Pace of global ICT growth in 15 years
Indeed, the pace of the growth has provided huge opportunities for social and economic development.
According to the International Telecommunications Union (ITU), with the world now home to about seven billion people, it projected that 3.2 billion people are using the Internet by end 2015, of which two billion are from developing countries.
ITU in its ICT Facts and Figures: The World in 2015, a recent study it conducted, observed that for every Internet user in the developed world there are two in the developing world. However, it said that four billion people from developing countries remain offline, representing two third of the population residing in developing countries.
The new study tracked ICT progress and showed gaps in connectivity since the year 2000, when world leaders established the United Nations Millennium Development Goals (MDGs).
ITU Secretary-General, Houlin Zhao, observed that the new figures not only showede the rapid technological progress made to date, but will also help to identify those being left behind in the fast-evolving digital economy, as well as the areas where ICT investment is needed most.
According to ITU, of the 940 million people living in the least developed countries (LDCs), only 89 million use the Internet, corresponding to a 9.5 per cent penetration rate.
The United Nations arm in charge of global telecommunications said by end of 2015, there will be more than seven billion mobile cellular subscriptions, corresponding to a penetration rate of 97 per cent, up from 738 million in 2000
It noted that between 2000-2015 global Internet penetration grew seven fold from 6.5 per cent to 43 per cent.
In addition to this, it noted that mobile broadband is the most dynamic market segment; globally, stressing that mobile broadband penetration reaches 47 per cent in 2015, a value that increased 12 times since 2007.
The ICT Facts and Figures disclosed that the proportion of households with Internet access at home increased from 18 per cent in 2005 to 46 per cent in 2015.
While fixed-broadband uptake is growing at a slower pace, with a seven per cent yearly increase over the past three years and reaching 11 per cent penetration by end 2015, the study posited that the proportion of the population covered by a 2G mobile-cellular network grew from 58 per cent in 2001 to 95 per cent in 2015.
In terms of percentage household with Internet access, the study said by end 2015, 34 per cent of households in developing countries have Internet access, compared with more than 80 per cent in developed countries.
In LDCs, only seven per cent of households have Internet access, compared with the world average of 46 per cent.
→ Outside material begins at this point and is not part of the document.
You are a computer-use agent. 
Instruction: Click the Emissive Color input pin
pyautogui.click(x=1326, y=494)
According to it, Internet penetration in developing countries stands at 35 per cent while LDCs lagged behind with only 10 per cent
ITU discovered that in Africa, one in five people use the Internet today, compared to almost two in five people in Asia and Pacific, and three in five people in the CIS.
Also, Mobile-broadband penetration levels in the last 15 years have been highest in Europe and the Americas, at around 78 active subscriptions per 100 inhabitants
In this, Africa, according to the study is the only region where mobile broadband penetration remains below 20 per cent, while they are highest in Europe and the Americas, at around 78 active subscriptions per 100 inhabitants.
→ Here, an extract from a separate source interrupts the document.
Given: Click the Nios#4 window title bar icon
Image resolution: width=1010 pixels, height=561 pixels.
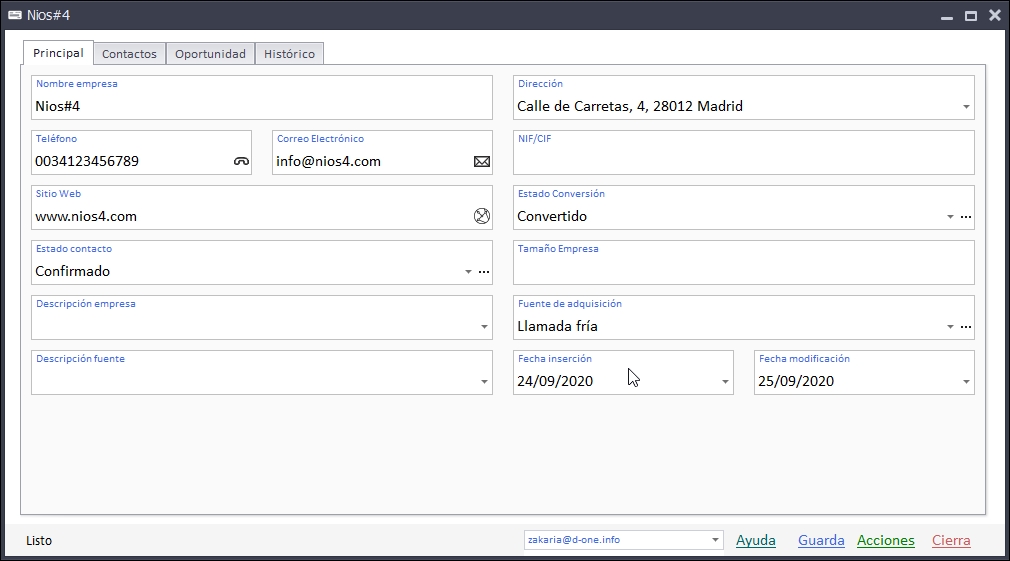Looking at the screenshot, I should (x=15, y=15).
While broadband penetration is at 10 per cent in Nigeria, ITU discovered that in 2014, in 111 countries the price of a basic (fixed or mobile) broadband plan corresponded to less than five per cent of average GNI per capita, thus meeting the Broadband Commission target.
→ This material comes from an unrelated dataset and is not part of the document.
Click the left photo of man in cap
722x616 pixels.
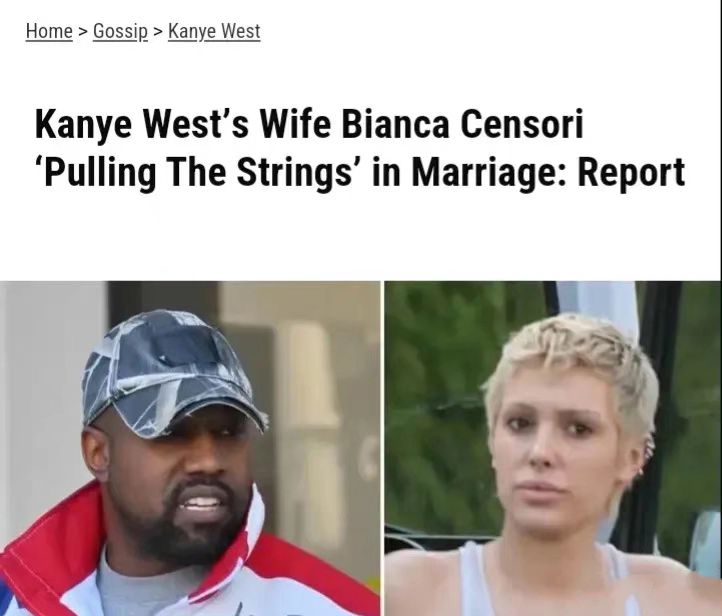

The global average price of a basic fixed broadband plan (52 PPP$) is 1.7 times higher than the average price of a comparable mobile-broadband plan (30 PPP$).
The study observed that from 2000 to 2015, in developing countries, average monthly fixed broadband prices (in PPP$) are three times higher than in developed countries; mobile broadband prices are twice as expensive as in developed countries.
Commenting, Director of the ITU Telecommunication Development Bureau, Brahima Sanou, said: “ICTs will play an even more significant role in the post-2015 era and in achieving future Sustainable Development Goals as the world moves faster and faster towards a digital society.”